Page extract =>
>>>
Wave of good will and art helps heal flood-ravaged Jamestown
Jamestown Anvil Picnic Table Project is helping to bring a community and Boulder together
Artists, engineers, designers, chefs, elementary school students and teachers do not often work together. But Martha Russo, art instructor at the University of Colorado Boulder, has found a way to get all sorts of people involved in a public art project centered on building a picnic table.
Last fall, Boulder offered a class called “Art: Aesthetics to Engineering” that combined student artists, engineers and environmental designers to encourage cross-disciplinary collaboration. As a part of the class, students Graham Thompson, Laura Smith, Julie Stauffer and Natalie Bognanno worked with Michael Beitz, an assistant professor in the art and art history department, to build a picnic table shaped like an anvil for Jamestown, a small mountain town 10 miles northwest of Boulder.
The inspiration for the table, Russo explains, comes from the Jamestown tradition of shooting an anvil into the sky every Fourth of July. The student artists, designers and engineers from Boulder worked on the table itself, and Jamestown Elementary School added the final touches. Under the guidance of the art teachers Beth Brotherton and Lee Massey-Heekin, the 23 elementary students painted the benches that surround the table.
The table was made possible by with private support after Boulder County’s 2013 floods, which hit Jamestown particularly hard. The funding was intended to help the town to make something that would help the community heal.
And the Jamestown community has embraced the project. The Boulder students worked with Boulder artist Rebecca DiDomenico and the chef of the Mercantile Cafe, Rainbow Shultz, to organize a sit-down dinner for 55 members of the Jamestown and Boulder communities.
“Your students gave our town such a gift… one that we really needed as we have make our way back since the flood,” said Val Fike, a Jamestown resident.
<<<
What is being asked =>
Resume the article about the anvil-shaped picnic table for Jamestown, continuing it after its last sentence.

Data excerpt =>
>>>
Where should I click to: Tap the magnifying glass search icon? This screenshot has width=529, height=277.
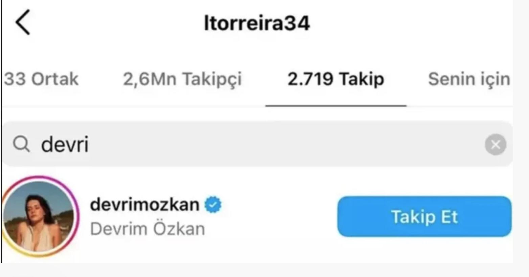[x=21, y=144]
<<<
Exercise result =>
This project is one in a series of artistic tables designed and made under the direction of Beitz. His art practice focuses on ideas about tables, space and bringing communities together. His large-scale works are exhibited nationally and internationally, including in Europe, South America and Russia.
For the Boulder students, by the end of the semester-long class, the artists, designers and engineers began to better appreciate each other’s fields.
“When everyone came to class the first day, we were all a bit nervous,” says Russo. “The artists and designers haven’t been around many engineers, and the engineers haven’t been around many artists. By the end of the class, the students realized that their worlds are not all that different. The common denominators are that everyone likes to problem solve, make stuff and, ultimately, work together. I feel very fortunate to have the opportunity to bring this type of curriculum to Boulder and out into the community at large.”
Russo received her bachelor’s degree in developmental biology and psychology from Princeton University before earning a MFA from the University of Colorado Boulder in 1995. She is a practicing visual artist and a instructor who teaches interdisciplinary classes with students from the Art and Art History Department, College of Engineering and the Environmental Design Program.
The anvil picnic table will be placed in Elysian Park, the big park in the heart of Jamestown, on May 21.